All ports have been closed and flights to Northern Mariana Islands have been canceled, he wrote.

"The Tinian Medical Center was badly damaged, but fortunately no patient was present," he wrote in a message saying that the Commonwealth Health Center and Rota Medical Center were operating at the generator.

Sablan tweeted later in the day. The mobile and fixed telephony service was irregular in Saipan.

Dean Sensui, Vice President for Hawaii of the Western Pacific Regional Fisheries Management Board, was in Saipan for a council meeting.

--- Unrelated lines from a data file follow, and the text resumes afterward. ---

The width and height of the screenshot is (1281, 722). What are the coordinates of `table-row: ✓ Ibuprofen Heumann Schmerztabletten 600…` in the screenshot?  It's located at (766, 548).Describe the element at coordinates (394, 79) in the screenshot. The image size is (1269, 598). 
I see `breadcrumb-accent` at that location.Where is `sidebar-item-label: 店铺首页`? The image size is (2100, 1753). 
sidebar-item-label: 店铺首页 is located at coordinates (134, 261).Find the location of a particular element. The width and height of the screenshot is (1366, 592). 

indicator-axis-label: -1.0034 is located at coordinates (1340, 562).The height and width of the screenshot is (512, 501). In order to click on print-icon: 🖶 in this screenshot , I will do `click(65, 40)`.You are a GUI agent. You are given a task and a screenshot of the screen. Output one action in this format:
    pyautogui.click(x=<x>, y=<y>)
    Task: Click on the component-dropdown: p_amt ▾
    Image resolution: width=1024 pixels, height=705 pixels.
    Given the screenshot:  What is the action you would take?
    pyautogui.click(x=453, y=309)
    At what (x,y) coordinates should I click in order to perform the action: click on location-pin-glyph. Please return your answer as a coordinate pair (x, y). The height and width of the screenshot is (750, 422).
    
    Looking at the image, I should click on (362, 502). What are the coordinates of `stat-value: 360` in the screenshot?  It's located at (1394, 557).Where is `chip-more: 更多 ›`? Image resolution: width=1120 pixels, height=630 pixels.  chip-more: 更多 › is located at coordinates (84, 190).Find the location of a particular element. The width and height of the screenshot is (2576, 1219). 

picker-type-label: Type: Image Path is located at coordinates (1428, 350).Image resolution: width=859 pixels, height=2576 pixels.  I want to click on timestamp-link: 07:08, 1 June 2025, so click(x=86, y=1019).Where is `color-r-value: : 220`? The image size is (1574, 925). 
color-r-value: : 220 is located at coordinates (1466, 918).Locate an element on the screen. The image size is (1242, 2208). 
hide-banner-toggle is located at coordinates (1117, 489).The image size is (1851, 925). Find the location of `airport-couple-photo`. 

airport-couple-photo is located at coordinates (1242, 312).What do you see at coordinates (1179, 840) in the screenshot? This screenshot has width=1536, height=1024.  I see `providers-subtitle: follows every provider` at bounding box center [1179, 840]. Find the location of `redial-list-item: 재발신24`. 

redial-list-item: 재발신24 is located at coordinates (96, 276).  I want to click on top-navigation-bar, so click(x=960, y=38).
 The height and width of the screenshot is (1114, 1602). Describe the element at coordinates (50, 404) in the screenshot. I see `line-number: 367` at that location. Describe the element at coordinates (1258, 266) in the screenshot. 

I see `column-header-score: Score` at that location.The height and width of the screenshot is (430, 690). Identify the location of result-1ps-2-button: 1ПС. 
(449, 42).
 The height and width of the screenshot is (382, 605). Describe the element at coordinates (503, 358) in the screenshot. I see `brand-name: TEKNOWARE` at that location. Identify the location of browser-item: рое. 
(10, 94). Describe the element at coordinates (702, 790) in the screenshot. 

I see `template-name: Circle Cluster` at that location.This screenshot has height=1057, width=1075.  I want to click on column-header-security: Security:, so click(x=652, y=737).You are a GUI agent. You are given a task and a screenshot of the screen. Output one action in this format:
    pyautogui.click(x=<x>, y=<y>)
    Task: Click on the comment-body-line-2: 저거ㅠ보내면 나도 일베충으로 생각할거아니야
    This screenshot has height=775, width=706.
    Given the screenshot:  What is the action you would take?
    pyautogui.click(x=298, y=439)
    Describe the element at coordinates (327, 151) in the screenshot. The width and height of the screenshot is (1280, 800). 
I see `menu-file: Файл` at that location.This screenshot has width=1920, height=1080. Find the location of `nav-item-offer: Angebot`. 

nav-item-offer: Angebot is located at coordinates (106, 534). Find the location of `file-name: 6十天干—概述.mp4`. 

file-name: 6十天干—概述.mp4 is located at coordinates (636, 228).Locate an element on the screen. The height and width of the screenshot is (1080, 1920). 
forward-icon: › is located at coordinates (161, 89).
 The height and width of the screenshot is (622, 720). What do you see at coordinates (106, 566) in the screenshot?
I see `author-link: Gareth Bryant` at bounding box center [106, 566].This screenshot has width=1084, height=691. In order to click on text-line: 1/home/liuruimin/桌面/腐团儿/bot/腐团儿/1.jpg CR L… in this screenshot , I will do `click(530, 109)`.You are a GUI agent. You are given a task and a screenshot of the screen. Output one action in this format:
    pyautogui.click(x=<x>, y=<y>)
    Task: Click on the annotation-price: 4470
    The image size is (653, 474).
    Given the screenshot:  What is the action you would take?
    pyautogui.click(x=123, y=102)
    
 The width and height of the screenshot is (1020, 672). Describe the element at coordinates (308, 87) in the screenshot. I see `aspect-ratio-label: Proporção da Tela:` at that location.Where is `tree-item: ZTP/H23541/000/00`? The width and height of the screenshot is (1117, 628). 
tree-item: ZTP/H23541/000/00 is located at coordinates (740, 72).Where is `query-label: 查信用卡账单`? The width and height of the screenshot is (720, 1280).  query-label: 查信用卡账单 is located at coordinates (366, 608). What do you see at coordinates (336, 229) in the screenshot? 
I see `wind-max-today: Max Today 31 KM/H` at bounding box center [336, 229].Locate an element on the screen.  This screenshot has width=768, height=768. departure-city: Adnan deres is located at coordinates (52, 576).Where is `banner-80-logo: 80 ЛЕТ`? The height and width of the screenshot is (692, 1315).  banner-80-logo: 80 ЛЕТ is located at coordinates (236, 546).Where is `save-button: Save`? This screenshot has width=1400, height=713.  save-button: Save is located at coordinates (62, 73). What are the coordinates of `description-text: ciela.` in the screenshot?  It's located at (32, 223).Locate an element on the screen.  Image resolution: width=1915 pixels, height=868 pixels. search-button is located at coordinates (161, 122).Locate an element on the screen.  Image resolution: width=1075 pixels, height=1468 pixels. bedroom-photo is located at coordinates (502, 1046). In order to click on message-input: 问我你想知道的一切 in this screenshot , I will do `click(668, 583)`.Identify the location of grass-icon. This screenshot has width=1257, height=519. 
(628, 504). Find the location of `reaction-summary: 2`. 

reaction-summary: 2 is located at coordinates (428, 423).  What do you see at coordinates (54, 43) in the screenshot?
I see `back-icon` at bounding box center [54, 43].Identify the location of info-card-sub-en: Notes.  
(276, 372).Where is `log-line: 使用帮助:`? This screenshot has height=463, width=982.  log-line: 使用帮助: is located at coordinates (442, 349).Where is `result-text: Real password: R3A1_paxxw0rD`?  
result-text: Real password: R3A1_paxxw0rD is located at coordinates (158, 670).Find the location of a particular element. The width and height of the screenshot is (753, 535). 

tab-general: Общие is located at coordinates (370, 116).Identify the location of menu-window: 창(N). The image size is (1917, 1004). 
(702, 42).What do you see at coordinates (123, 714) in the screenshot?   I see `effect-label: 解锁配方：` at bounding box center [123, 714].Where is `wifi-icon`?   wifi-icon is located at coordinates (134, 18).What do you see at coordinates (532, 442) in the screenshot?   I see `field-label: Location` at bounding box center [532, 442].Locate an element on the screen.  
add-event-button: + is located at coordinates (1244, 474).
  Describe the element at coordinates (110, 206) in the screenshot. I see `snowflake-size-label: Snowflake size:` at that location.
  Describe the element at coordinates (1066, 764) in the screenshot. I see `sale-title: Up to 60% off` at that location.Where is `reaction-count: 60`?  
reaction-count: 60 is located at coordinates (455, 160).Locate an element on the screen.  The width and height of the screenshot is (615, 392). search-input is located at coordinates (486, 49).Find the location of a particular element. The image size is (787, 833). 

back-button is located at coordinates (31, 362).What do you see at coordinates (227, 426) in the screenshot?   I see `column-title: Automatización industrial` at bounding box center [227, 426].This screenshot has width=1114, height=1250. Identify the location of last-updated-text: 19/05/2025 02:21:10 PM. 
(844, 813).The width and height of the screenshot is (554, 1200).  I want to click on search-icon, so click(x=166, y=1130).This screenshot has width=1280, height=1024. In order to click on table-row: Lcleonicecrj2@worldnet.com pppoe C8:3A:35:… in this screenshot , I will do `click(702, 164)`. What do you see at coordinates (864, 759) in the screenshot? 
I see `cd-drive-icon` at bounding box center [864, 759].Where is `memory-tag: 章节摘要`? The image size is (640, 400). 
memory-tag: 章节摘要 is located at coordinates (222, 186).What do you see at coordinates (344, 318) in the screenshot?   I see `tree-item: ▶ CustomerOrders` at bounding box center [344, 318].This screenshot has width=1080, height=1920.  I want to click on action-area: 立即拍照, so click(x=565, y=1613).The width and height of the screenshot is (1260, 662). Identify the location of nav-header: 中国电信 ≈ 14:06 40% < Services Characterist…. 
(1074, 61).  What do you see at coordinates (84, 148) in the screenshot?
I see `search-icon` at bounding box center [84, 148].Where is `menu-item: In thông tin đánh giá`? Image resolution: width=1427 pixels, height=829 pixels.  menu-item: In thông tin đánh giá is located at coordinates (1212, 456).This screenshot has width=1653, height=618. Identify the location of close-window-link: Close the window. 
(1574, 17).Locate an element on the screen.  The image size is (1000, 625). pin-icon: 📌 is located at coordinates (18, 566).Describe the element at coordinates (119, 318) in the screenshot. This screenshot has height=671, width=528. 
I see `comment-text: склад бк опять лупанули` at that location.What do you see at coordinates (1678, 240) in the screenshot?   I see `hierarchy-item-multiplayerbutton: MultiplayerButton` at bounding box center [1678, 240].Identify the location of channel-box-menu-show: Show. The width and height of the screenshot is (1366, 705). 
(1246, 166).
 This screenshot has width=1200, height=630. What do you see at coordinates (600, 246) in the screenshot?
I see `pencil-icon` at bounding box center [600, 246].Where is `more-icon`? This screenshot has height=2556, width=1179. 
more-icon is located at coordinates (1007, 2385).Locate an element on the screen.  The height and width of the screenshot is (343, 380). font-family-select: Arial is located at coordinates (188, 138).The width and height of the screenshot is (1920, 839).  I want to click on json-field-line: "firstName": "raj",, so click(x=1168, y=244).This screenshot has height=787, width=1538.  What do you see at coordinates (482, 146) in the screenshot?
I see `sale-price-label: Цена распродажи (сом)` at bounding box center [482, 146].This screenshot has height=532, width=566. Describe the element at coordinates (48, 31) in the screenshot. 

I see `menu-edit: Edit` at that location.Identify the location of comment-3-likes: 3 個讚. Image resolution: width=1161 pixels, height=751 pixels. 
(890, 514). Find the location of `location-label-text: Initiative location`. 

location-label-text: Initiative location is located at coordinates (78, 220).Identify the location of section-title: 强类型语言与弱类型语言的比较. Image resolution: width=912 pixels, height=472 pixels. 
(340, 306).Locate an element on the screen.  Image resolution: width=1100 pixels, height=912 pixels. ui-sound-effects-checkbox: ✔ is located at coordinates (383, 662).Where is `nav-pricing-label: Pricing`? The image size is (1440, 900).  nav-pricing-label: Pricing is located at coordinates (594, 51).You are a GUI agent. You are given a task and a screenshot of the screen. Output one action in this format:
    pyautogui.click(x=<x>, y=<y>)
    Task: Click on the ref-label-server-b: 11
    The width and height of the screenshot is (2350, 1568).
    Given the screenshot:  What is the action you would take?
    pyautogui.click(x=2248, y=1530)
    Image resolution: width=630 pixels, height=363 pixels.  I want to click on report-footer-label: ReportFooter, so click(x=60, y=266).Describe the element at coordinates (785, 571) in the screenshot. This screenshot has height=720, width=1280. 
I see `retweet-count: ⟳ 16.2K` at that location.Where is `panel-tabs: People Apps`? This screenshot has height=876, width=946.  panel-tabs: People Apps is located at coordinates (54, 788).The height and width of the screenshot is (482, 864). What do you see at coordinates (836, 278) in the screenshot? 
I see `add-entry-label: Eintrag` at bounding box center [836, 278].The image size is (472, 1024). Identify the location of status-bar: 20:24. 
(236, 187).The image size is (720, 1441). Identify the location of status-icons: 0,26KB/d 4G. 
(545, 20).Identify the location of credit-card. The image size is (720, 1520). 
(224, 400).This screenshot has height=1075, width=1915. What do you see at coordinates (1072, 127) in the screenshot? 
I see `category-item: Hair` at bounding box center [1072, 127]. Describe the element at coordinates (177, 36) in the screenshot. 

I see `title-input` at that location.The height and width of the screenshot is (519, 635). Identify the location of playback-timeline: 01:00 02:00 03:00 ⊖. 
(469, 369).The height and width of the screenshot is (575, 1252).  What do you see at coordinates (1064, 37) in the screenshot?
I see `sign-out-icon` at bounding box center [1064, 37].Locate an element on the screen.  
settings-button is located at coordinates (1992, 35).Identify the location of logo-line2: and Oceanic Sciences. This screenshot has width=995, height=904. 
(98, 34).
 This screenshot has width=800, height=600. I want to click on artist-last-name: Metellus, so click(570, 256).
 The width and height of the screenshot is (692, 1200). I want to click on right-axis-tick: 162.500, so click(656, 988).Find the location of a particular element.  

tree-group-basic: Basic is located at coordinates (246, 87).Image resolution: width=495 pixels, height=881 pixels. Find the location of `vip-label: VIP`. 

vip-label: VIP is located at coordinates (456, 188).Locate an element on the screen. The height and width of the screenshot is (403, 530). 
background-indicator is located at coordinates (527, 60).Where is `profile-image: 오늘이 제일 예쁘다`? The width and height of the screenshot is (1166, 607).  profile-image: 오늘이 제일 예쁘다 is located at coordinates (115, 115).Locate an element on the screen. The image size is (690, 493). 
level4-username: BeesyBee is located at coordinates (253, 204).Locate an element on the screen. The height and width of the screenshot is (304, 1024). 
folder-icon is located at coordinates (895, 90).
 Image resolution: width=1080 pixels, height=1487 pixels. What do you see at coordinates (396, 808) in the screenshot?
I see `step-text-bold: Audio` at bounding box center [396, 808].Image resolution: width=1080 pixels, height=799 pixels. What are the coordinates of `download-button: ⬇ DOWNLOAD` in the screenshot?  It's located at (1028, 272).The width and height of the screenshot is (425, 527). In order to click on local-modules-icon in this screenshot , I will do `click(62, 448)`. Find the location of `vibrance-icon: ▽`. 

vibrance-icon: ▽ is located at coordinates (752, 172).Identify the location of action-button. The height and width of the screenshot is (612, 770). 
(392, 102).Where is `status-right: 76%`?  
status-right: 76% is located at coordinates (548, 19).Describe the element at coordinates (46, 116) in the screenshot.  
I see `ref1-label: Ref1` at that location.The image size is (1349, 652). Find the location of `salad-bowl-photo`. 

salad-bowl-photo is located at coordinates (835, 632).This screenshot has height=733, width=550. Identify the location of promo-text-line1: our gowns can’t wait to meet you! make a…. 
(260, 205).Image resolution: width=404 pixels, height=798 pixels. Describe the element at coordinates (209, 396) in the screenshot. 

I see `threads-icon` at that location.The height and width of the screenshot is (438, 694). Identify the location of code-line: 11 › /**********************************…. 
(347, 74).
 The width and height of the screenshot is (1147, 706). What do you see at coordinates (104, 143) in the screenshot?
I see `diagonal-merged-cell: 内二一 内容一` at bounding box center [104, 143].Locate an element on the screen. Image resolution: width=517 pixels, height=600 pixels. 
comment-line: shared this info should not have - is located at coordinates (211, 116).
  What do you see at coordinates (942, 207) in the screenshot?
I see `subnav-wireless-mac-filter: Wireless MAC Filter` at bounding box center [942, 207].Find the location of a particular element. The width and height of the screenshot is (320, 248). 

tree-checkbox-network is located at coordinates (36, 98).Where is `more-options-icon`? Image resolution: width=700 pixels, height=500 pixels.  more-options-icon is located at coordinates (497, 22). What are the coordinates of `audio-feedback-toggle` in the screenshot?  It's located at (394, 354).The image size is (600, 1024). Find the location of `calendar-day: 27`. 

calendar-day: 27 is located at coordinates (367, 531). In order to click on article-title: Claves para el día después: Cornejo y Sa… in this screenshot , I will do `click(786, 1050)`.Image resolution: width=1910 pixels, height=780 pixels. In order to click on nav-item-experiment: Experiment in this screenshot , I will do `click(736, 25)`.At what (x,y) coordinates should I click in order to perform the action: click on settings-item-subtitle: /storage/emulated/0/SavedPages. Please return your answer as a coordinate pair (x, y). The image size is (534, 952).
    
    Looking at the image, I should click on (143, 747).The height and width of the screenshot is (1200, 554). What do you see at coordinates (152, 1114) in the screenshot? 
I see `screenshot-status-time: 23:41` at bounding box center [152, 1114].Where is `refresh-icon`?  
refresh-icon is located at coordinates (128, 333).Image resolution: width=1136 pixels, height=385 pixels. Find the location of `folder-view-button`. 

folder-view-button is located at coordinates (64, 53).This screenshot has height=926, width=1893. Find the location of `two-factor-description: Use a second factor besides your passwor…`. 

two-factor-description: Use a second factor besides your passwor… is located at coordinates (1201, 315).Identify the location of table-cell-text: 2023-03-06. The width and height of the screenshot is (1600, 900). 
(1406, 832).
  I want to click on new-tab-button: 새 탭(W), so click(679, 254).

He squatted in his hotel room, where he was asked to stay indoors because the winds were still strong on Thursday morning.

"By midnight, we could hear the wind," he said in a Facebook message. "In the restaurant, it sounded like a Hollywood soundtrack with intense rain and howling wind."

Because it's in a solid hotel, it was not as scary as living with Hurricane Iniki in 1992, which left the island of Kauai, Hawaii, badly damaged , did he declare. "The fact that we still have access to the Internet shows how strong their infrastructure is," he said. "Hawaii and others should study the Marianas to understand how to design and build communication grids that can withstand a storm."

The Northern Marianas have a population of about 55,000.

Waves of 25 to 40 feet were expected around the storm and floods are likely, forecasters said.

A typhoon warning was in effect for Saipan, Tinian and Rota. A tropical storm warning was in place for Guam and other southern islands.